Given data >>
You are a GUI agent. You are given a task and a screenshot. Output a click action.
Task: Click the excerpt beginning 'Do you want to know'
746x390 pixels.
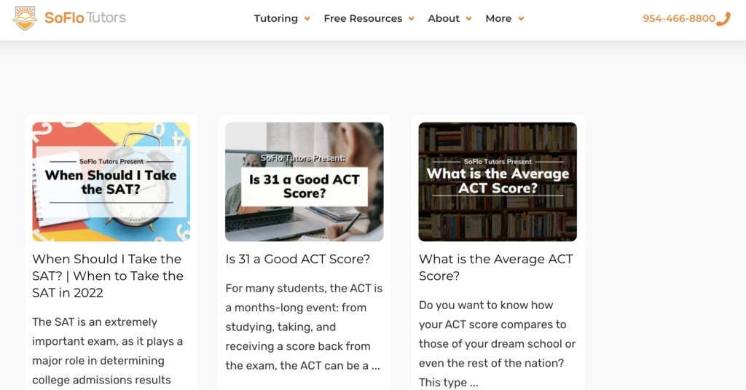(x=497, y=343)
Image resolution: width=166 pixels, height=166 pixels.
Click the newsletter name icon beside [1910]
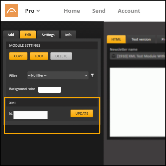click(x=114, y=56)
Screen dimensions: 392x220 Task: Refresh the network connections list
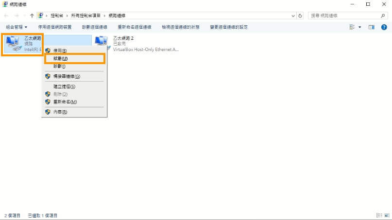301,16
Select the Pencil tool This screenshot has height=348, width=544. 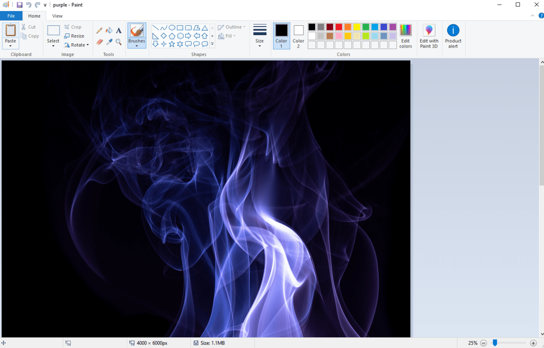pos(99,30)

==

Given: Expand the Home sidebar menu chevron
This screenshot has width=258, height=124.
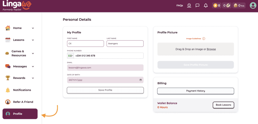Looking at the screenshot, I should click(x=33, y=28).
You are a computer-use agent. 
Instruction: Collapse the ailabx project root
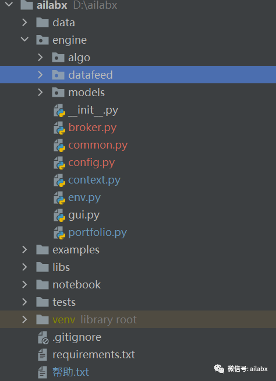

---

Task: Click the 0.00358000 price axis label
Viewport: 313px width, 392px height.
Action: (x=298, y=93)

Task prompt >> Where a line of the data holds the word "agent", copy that line.

Finished exercise >>
You are a GUI agent. You are given a task and a screenshot. Output a click action.
You are a computer-use agent. 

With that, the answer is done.